Interactive Interpreter Undo (2016) - pcr910303
http://ballingt.com/interactive-interpreter-undo/
======
malisper
Fun fact - a lot of this is kind of stuff is used in SQL databases! Before you
finish a transaction (i.e. a sequence of commands), you can rollback the
transaction. This will undo the effects of every command ran as part of the
transaction. It's interesting to take a look at how different production
databases implement undo:

MySQL and Oracle use the "reconstructing previous states from the current
state" strategy. As commands are ran, they keep track of how to undo those
commands in the "undo log". If you rollback a transaction, all they do is run
the commands in the undo log.

Postgres uses a different strategy. When Postgres modifies a row, it marks the
old row as deleted and inserts a new row.
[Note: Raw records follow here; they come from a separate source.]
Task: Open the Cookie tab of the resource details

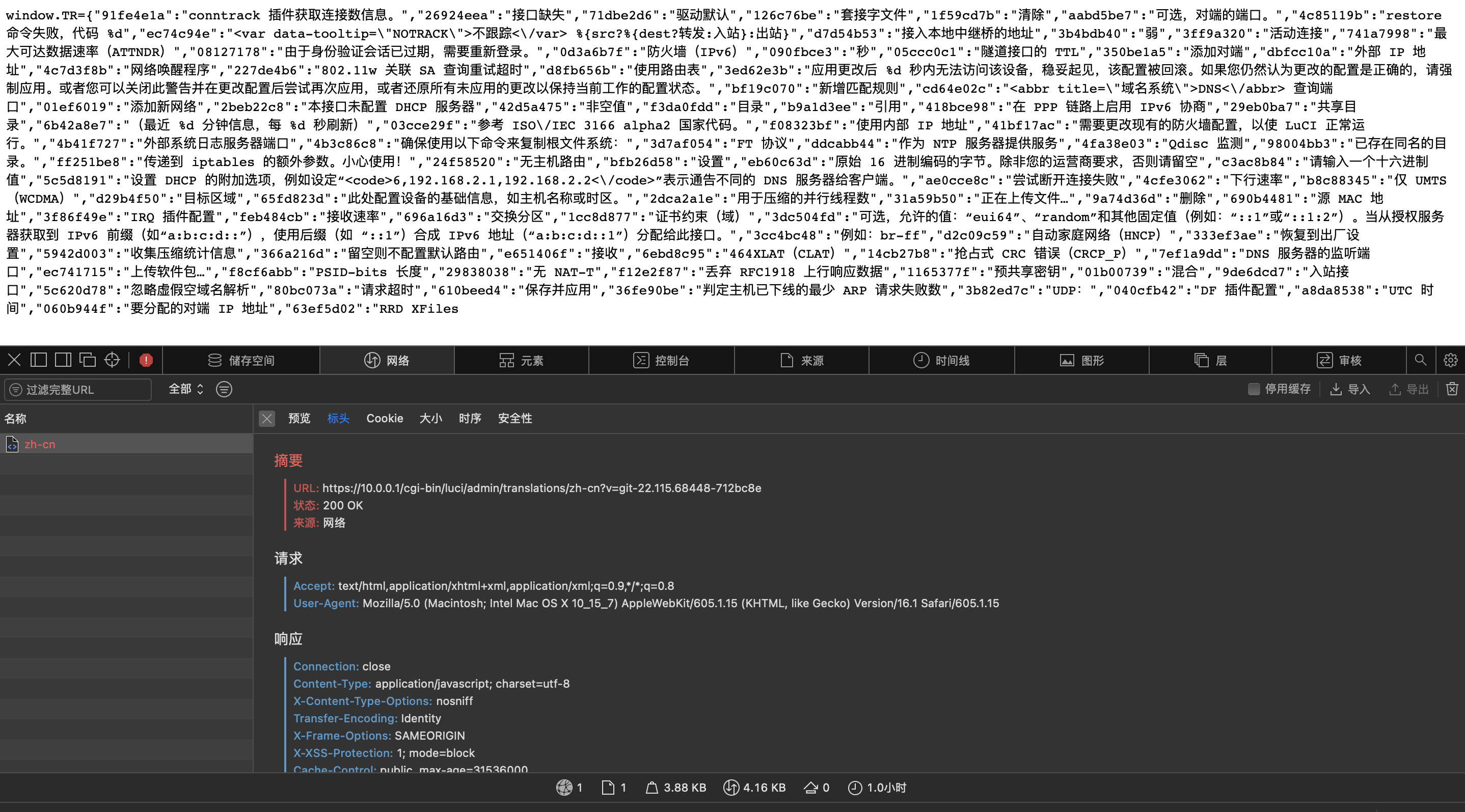Action: click(x=385, y=418)
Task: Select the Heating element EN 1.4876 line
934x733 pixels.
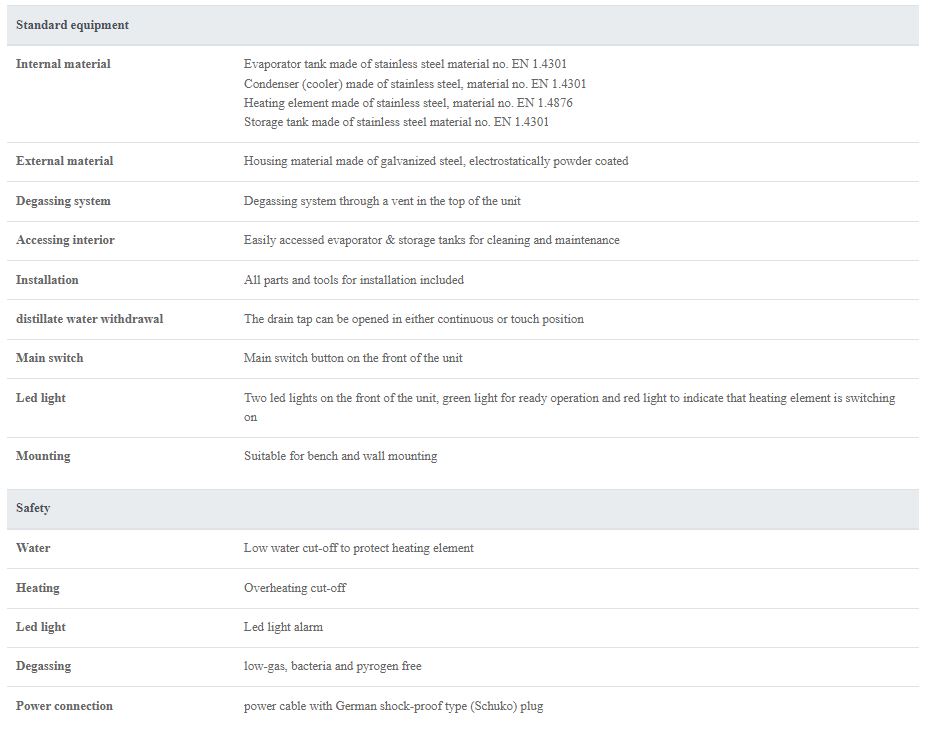Action: pos(408,102)
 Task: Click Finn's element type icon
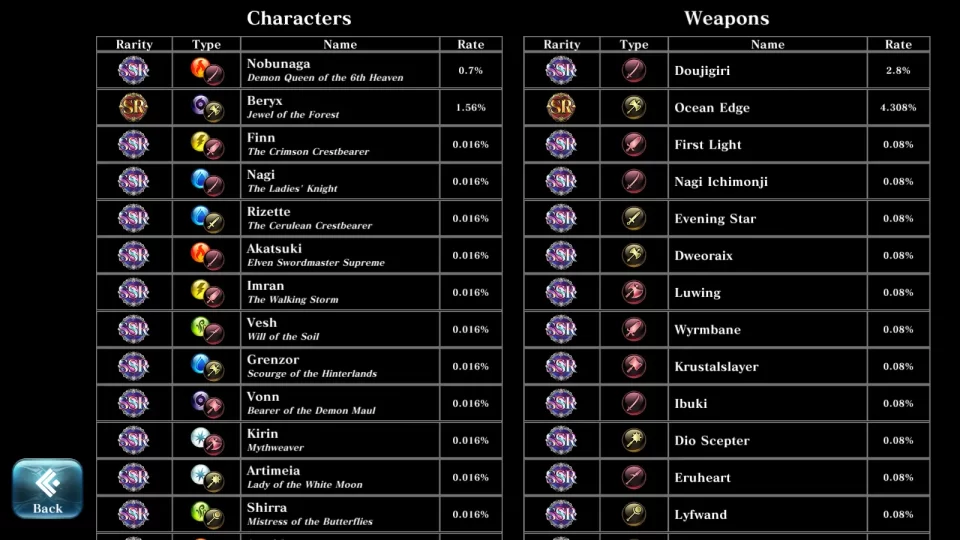pyautogui.click(x=207, y=144)
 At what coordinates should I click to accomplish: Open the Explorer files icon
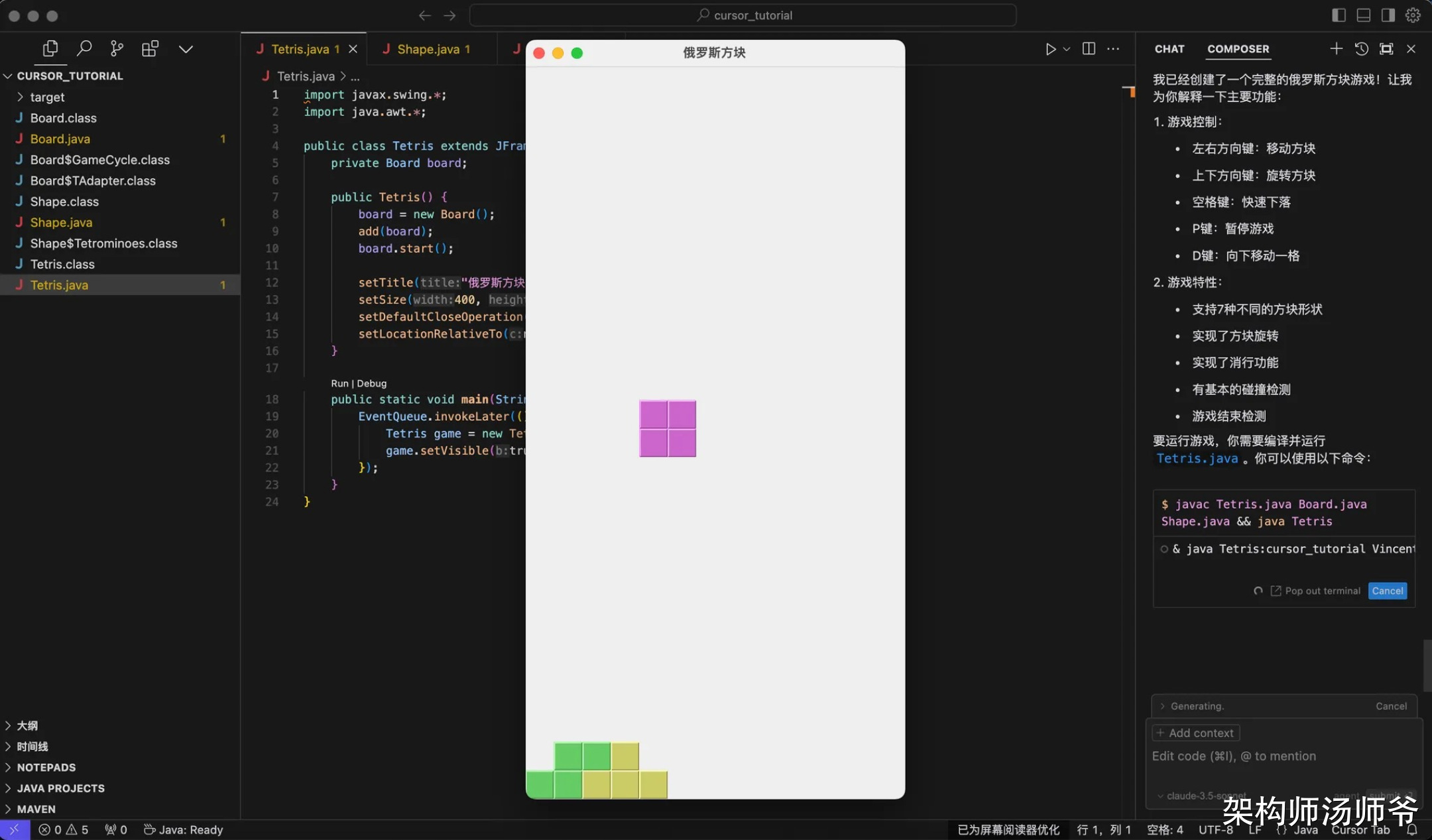[50, 48]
Furthermore these changes are
associated with the current transaction and considered to be pending until the
current transaction completes. If the current transaction fails, Postgres will
use the original version of the row because the transaction that modified it
never actually completed.

SQL databases have a completely separate form of undo used for point in time
backups. This is the ability to restore a copy of your database from any point
in time in the past. As far as I know, use a combination of the "recording
each state" and "reconstructing previous state from initial state". There's
two parts to your typical database backup. There's the base backup which
captures the state of your DB at a specific point in time. Separately there's
a redo log that captures every change made to the data after the base backup
was created. By replaying the changes made before a certain time, you can
restore the DB to any state after the base backup was created.